CT looks to tighten Medicaid eligibility

The federal government rejected Connecticut’s proposal to tighten its standards for Medicaid eligibility Friday.

The proposal, which Gov. Dannel Malloy’s administration first put forward in August, was designed to save the state $50 million in Medicaid expenditures, according to Gian-Carl Casa, undersecretary for legislative affairs at the state Office of Policy and Management. Under current Medicaid laws, the federal government has the authority to determine recipient criteria, as it subsidizes roughly 50 percent of the state’s Medicaid costs. Had the federal government approved Malloy’s plan, over 13,000 low-income adults in the state would no longer qualify for benefits.

“The [proposal] would eliminate coverage for as many as 13,381 very low-income individuals for an approximate one-year period, which is not consistent with the general statutory objective to extend coverage to low-income populations,” Marilyn Tavenner, the acting administrator of the federal government’s Medicaid system, said in a letter announcing the decision last week to Connecticut Department of Social Services Commissioner Roderick Bremby.

Current Medicaid standards in Connecticut require that low-income adults make less than about $6,000 per year to qualify for benefits.
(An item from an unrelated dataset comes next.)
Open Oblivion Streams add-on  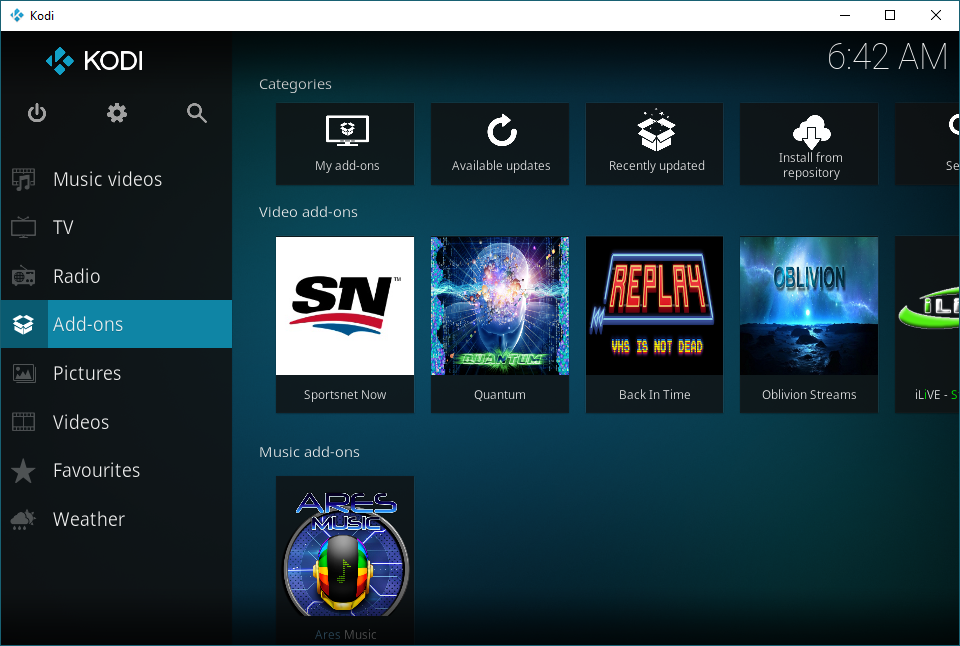[x=809, y=325]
The governor’s proposal would have imposed an additional cap, limiting an applicant’s total assets to under $10,000. The Malloy administration also wanted to disqualify adults between the ages of 19 and 26 from benefits if they were claimed on a parent’s tax return, maintaining that these young adults could either opt into a parent’s plan or receive health care from a university.

Critics of the governor’s plan were especially opposed to the latter part of the proposal, as the population it would eliminate from the Medicaid program is the exact demographic that the Medicaid expansion under the Affordable Care Act will cover fully starting in 2014. Jane McNichol, executive director of the Legal Assistance Resource Center, said that it is widely expected Connecticut will accept this Medicaid expansion with a Democratic governor at its helm.
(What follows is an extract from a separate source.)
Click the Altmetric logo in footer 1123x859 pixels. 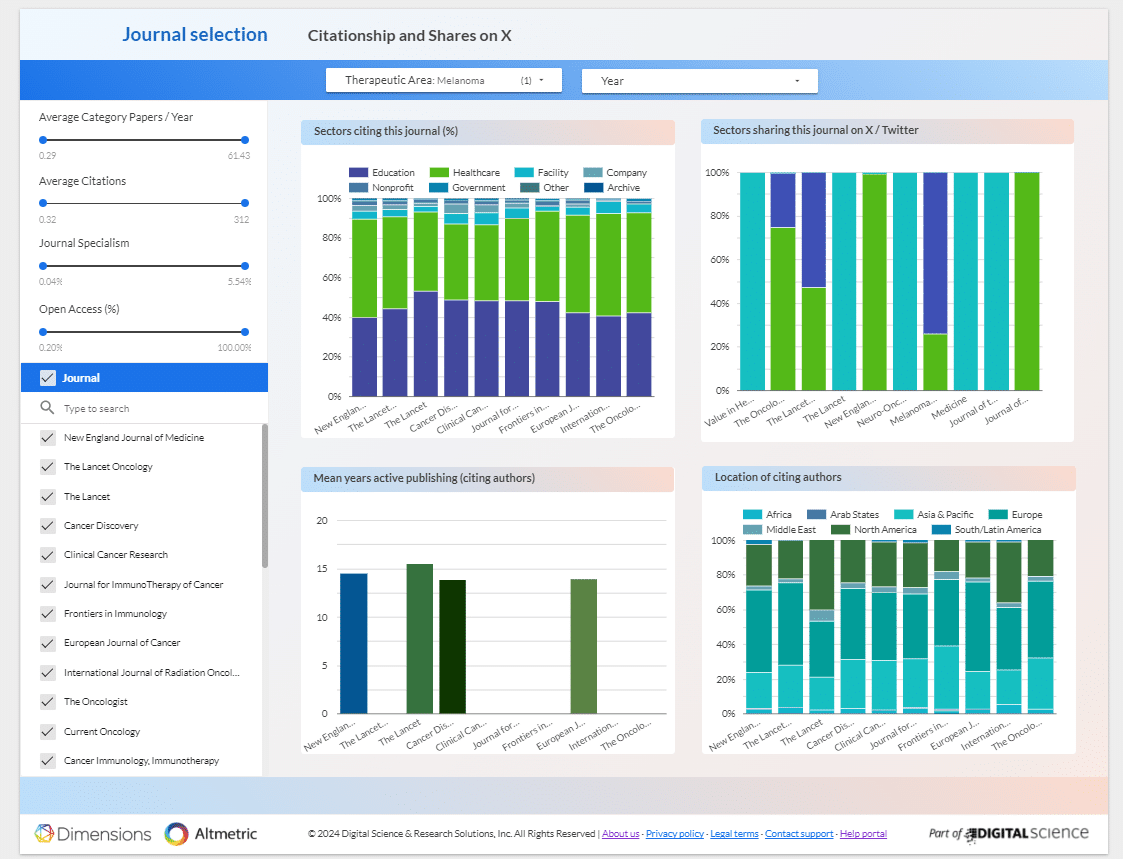click(211, 834)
McNichol added that Malloy’s plan, if it passed, would have harmed Connecticut residents waiting to be approved for benefits, as the Department of Social Services would be required to check all of its approximately 75,000 existing recipients to ensure they did not fall outside of the new, tighter restrictions.

“It seems like a pretty onerous burden to put on an already overburdened department,” McNichol said. “The department already has a lot of problems keeping up with what it has to do.”
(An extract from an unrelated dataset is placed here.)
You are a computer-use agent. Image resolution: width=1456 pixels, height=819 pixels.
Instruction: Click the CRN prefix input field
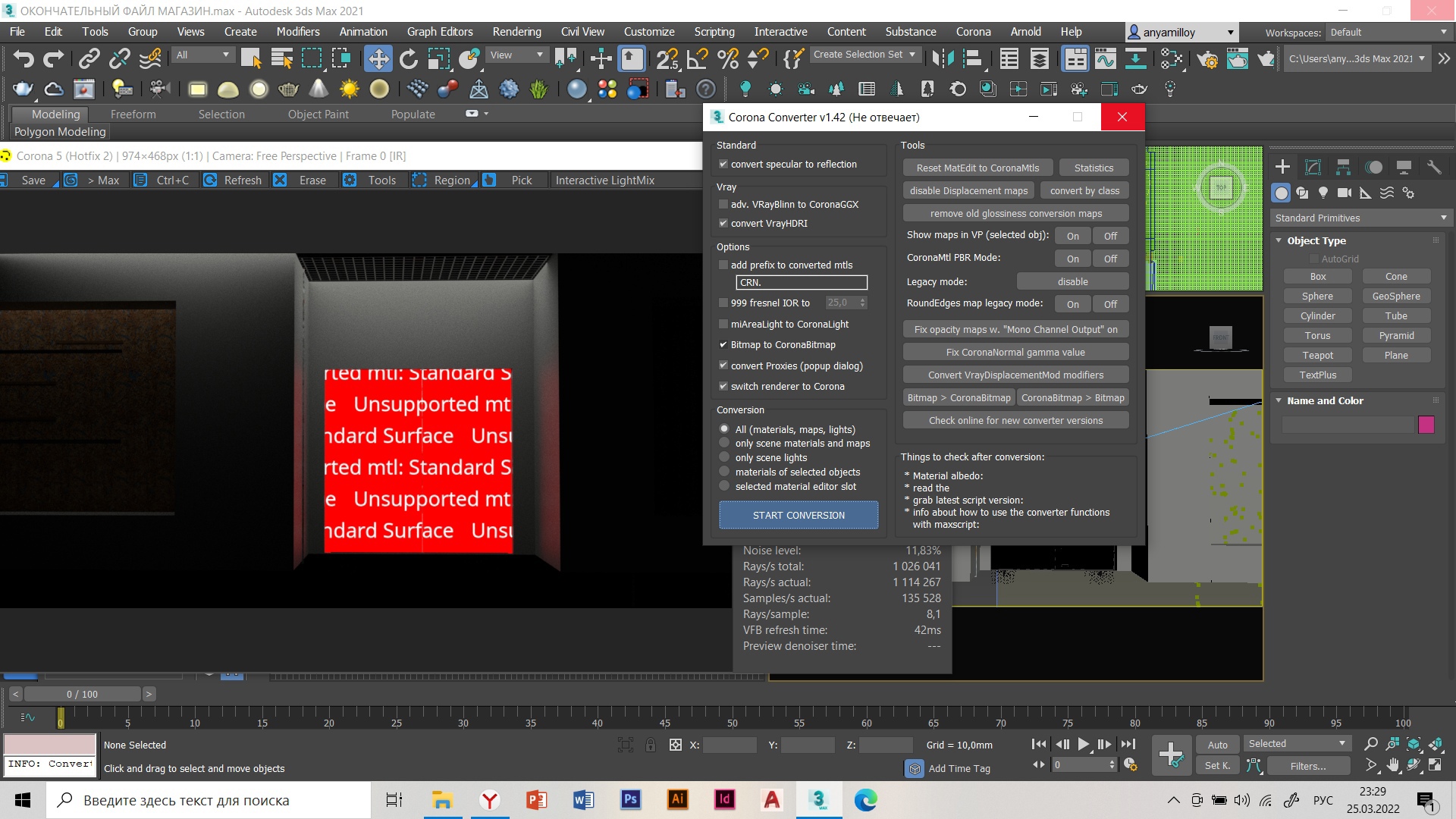point(800,282)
Spokesmen for the Department of Social Services could not be reached for comment.

Still, without the $50 million in savings from Medicaid expenditures, the state is projected to face a $163.7 million deficit this year. Casa said that Malloy never factored Medicaid savings into the 2013–’14 biennial budget he released last month.

Fred Carstensen, the head of the Connecticut Center for Economic Analysis at UConn, said that tightening Medicaid eligibility standards would have been worth the savings given the state’s current fiscal situation.

“This is a fairly small part of this much bigger issue of, how is the state going to address this huge problem it has?” Carstensen said. “The budget is in a very, very serious deficit.”

Despite the federal government’s rejection of this proposal, Malloy’s administration is moving ahead with a second plan to limit Medicaid eligibility — one over which the federal government does not have oversight.

Malloy is proposing to lower the Medicaid income threshold for low-income families from 185 percent of the poverty line to under 133 percent. That policy would eliminate 40,000 residents from Medicaid rolls, about three times as many people who would have been impacted by the original plan.

Starting in January 2014, these families would be required to buy health insurance from the state’s health care exchange system, a change which would cost a three-person family an additional $750 to $2,000 per year, McNichol said.

If this second proposal goes through, the state will save approximately $66 million in the two-year budget period starting on July 1.